Bu esnada Güler’in CHP ve cemaatine yönelik eleştirilerine bazı CHP’liler tepki gösterdi. CHP’li Mustafa Başesgioğlu, “CHP ile cemaatin ittifakını Kastamonu’da görmedik. Burada böyle bir şey olmadı. Ne zaman gelsek, aynı platformda CHP’nin kum torbası gibi burada deşiyoruz. CHP, yıkılmayan bir kaledir. Cumhuriyetin bekçisidir. CHP, olmazsa sizin üzerinizi betonla kapatırlar. Bu kadar soysuzluk, bu kadar hırsızlık, bu kadar AK Parti’nin yaptıkları dururken, bunlarla mücadele etmek yerine buraya gelip hava tahmin raporunu sunan sunucu gibi en sonunda CHP’ye olay dönüyor” şeklinde tepki gösterdi.

“CHP’NİN ÇATISI AKMAYA BAŞLAMIŞTIR”

Bunun üzerine CHP’lilere seslenen CHP İzmir Milletvekili Birgül Ayman Güler, Türkiye’nin sigortasının CHP olduğunu ifade ederek, şöyle konuştu:

“Bu herkes için açıktır. Her kesim bu özelliği nedeniyle parti üzerine düşüncelerini söylüyor. Bu, bir realitedir. Başka çatı yoktur. Mesele CHP çatısının akmaya başlamasıdır. CHP’nin eksiklikleri olabilir. CHP’nin bir eksikliği ulusalcıların gönderilmesidir. İhraç yöntemlerinin uygulanmasıdır. Zekeriya Öz’e devletin savcısıdır, güzel hizmetler yapmıştır denilmesidir. Bunun gibi birçok örnek verebiliriz. Bu değerlendirmeleri aile değerlendirmesi gibi saymalısınız. Burada CHP’ye yüklenmek söz konusu değil. 2015’i kurtarmak için CHP’yi yükseltme sohbeti var. Niye alındınız ki” şeklinde cevap verdi.
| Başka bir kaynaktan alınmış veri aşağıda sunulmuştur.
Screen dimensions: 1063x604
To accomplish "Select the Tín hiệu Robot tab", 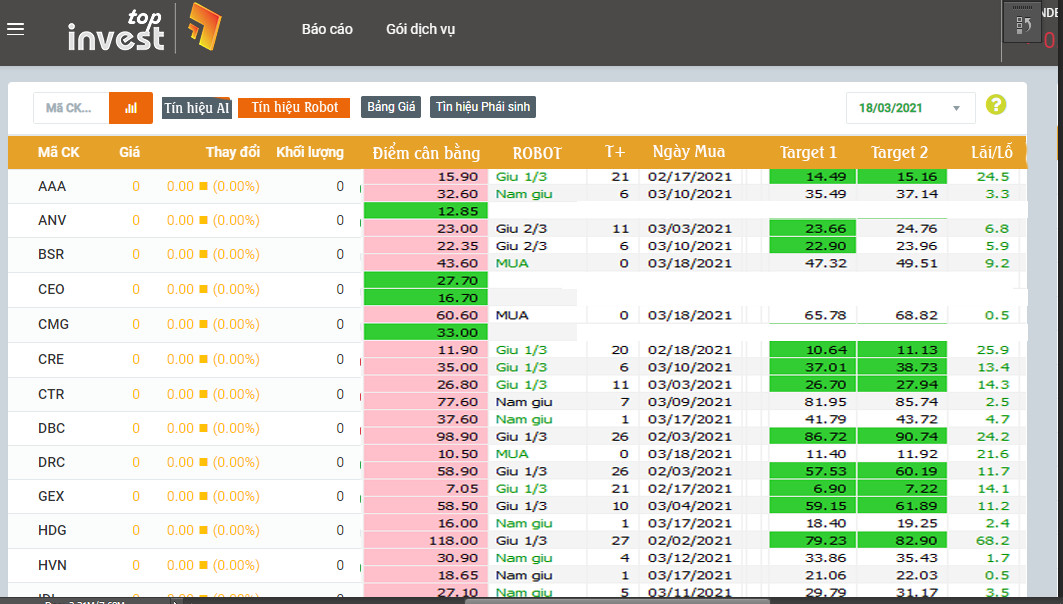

“CHP, sıradan bir örgüt değildir” diyen Güler, şöyle devam etti:

“Yalnızca genel başkan söyler, aşağıdakiler yapar, il başkanı söyler, aşağıdakiler yapar, yok böyle bir şey. Burası devrimin örgütüdür. Devrimin örgütünde problem olduğunu düşünüyoruz. Bende düşünüyorum. Devrimin örgütünde yönetim problemi var. Devrimin örgütü, Ekmeleddin İhsanoğlu adaylığını parti içi demokrasiyi ortadan kaldıracak şekilde ortaya getirdiği zaman bunlar artık konuşulmak zorunda kalındı. 10 Ağustos’ta yapılan Cumhurbaşkanlığı seçimi kazanılabilinirdi. Matematik hata çatı adayıydı. Çatı aday, matematik hata olarak yapıldı.”